Charles Augustus Semlin

Charles Augustus Zemun ( born December 4, 1836 in Barrie, Ontario, † November 2, 1927 in Cache Creek ) was a Canadian politician, teacher and rancher. From August 1898 to February 1900 he was Prime Minister of the Province of British Columbia.

Biography

Until 1862 Zemun worked as a teacher in the city of Barrie. This year, he learned from the Cariboo Gold Rush and moved to British Columbia in order to try his luck. He found little gold and settled in 1865 in the town of Cache Creek down. There he bought an inn in one of the most important thoroughfares of the time. Around it he acquired step by step land and built one of the largest ranches in the region to which numbered up to 15,000 head of cattle.

In the first election of the province of Zemun was elected in November 1871 as a Member of Parliament for the constituency of Yale in the Legislative Assembly of British Columbia (at that time there were no political parties ). In October 1875, he lost his seat again; these he won back in July 1882. After the elections in July 1894 Zemun was opposition leader.

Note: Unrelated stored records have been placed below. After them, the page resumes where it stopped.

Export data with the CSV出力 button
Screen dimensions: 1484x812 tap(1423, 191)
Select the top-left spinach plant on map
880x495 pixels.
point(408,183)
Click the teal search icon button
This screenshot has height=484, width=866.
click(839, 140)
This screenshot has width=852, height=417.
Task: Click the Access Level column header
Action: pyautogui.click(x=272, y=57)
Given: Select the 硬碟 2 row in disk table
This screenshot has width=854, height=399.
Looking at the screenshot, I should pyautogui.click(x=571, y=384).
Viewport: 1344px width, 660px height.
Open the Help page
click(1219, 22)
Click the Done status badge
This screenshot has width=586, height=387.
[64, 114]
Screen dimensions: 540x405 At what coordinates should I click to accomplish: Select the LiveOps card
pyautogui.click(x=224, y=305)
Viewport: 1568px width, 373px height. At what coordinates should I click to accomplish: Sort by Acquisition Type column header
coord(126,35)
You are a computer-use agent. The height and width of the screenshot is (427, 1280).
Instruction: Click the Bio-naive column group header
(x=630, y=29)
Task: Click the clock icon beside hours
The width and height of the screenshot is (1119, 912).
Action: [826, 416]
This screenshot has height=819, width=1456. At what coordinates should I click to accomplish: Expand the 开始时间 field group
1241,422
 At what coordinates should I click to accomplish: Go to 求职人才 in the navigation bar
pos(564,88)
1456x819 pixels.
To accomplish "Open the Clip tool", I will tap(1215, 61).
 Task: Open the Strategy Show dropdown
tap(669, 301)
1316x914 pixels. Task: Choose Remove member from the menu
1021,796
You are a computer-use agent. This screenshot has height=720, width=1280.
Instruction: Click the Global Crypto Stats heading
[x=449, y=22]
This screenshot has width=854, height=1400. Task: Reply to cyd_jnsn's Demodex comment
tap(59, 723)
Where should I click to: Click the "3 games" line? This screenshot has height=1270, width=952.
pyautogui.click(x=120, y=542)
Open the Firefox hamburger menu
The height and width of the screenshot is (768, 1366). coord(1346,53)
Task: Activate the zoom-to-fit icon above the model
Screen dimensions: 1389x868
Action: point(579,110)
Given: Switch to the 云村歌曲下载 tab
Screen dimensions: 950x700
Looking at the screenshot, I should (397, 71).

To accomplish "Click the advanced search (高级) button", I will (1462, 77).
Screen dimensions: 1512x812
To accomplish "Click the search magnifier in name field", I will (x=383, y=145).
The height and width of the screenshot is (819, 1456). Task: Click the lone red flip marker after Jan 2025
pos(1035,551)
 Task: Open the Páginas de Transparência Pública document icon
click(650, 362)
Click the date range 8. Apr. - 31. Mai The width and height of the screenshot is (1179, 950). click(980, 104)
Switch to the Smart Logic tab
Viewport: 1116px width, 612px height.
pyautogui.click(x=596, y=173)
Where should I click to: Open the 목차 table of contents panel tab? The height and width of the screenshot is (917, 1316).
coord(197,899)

When John Herbert Turner was able to form a government after elections in July 1898, appointed Lieutenant-Governor Thomas Robert McInnes Zemun on August 15, the new Prime Minister. Semlins reign was marked by numerous controversies, emanating mainly from Joseph Martin, the Attorney General. On February 28, 1900 Zemun stepped back, he decided not to run in the subsequent elections in June 1900. Three years later he won a by-election, but did after a few months based on. His remaining years of life spent Zemun on his ranch.